I was wrong. Hospice care has been truly amazing. It’s still hard, as a stubborn fighter, to not be in the fight anymore. Now I’m focused on my comfort. Comfort to my last moment.
The nurses and doctor come to my bedside and do their business in my home. They speak in gentle tones and are always trying to figure the puzzle out that is me. They listen to me and try to find the best comfort for the pain I’m dealing with each day.
The hardest thing for me is that we are no longer testing. We have no measure on my cancer. No more PET scans, MRI’s or blood tests to measure tumor markers. We don’t know where it is growing, where it is fading. We don’t know which organs are involved or how my bones are doing.
From my pain, I suspect the cancer has been having a heyday in my bone system. That is what we spend most of our time trying to manage the pain from day to day. The team are champs and know what they are doing. It’s just different to be focused on my end not my staying.

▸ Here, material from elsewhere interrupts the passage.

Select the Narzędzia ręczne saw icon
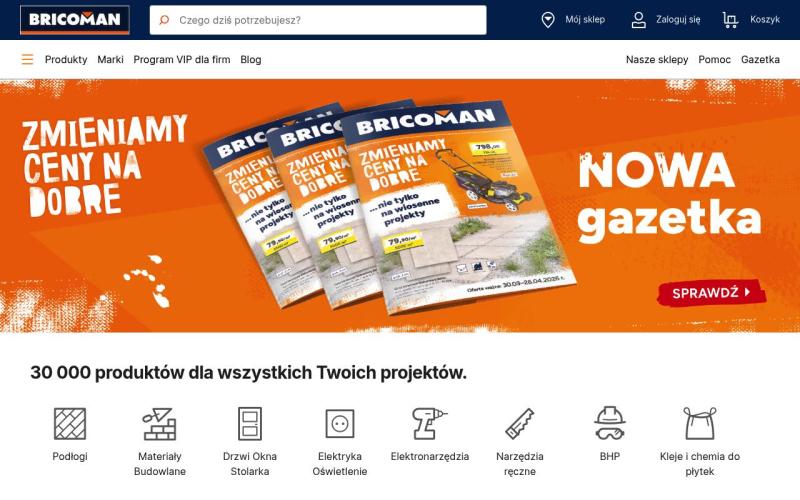The height and width of the screenshot is (500, 800). tap(520, 423)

Jason and I both have found ourselves content and pleased with hospice care. It’s just an adjustment. A hard adjustment to go from treatment, tests, and fighting to not knowing and comfort.

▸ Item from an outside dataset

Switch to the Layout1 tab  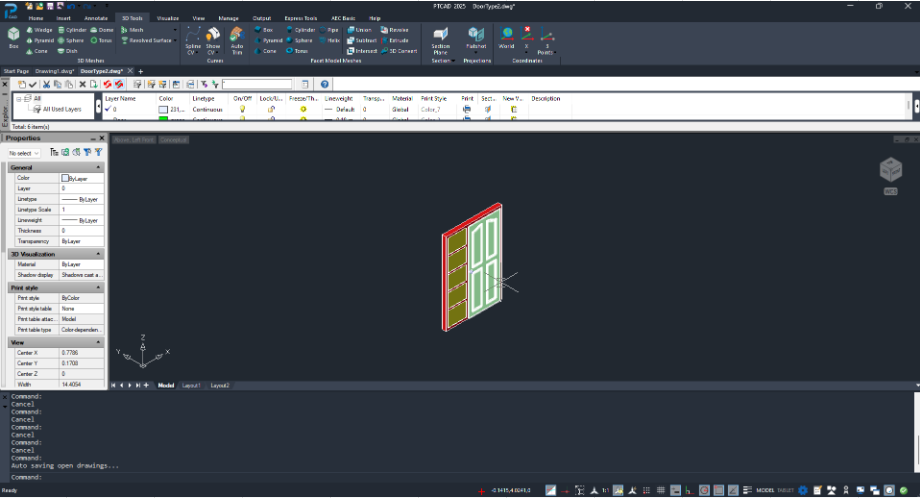click(191, 385)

There is part of me that still wants the front row fighting seats. It’s how I’m made. I will always want to be trying to beat this disease somehow. Now my fight is a passive one, now I’m fighting for good moments. My fight is for time and tenderness with my loves. My fight is to embrace the good moments hospice is giving me and loving my people well. It’s important~ these moments. All our moments are precious gifts.
How are you embracing the strong moments you have been given? How are you spending your health today? How are you loving your people with the strength you have been gifted with today?